-- Document excerpt --
Return Migration: Rurbanization and Social Inequalities in Romania

Tuesday, 8 July 2025: 09:45
Location: ASJE031 (Annex of the Faculty of Legal, Economic, and Social Sciences)
Oral Presentation
Stefania TOMA, Romanian Institute for Research on National Minorities / Babes-Bolyai University, Romania
Half of Romania's population lives in rural areas, despite heavy industrialization processes during the socialist period before 1989. The rural-urban dichotomy has lost meaning over the last two decades as the urban has begun to "invade" the rural, a process known as peri-urbanisation. The country was originally migrant-sending and remittance-receiving in the EU, but recently, new mobility processes have changed the Romanian social landscape and created new inequalities.

Former international migrants are returning to Romania's rural areas, regardless of their previous places of origin or experiences in villages. These people may have spent decades in several European metropolitan areas and are now seeking healthy living conditions, proximity to nature, relaxing pensioner days, and cheaper and autonomous activities.

-- The task --
Answer these questions about the presentation abstract on return migration in Romania:
(a) On what date and at what time is the presentation scheduled?
(b) What share of Romania's population lives in rural areas?
(c) What is the process called in which the urban has begun to "invade" the rural?

-- Dataset excerpt --
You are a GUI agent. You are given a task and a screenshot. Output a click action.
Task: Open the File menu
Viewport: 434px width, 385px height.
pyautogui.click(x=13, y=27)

-- Written solution --
(a) Tuesday, 8 July 2025, at 09:45.
(b) Half.
(c) Peri-urbanisation.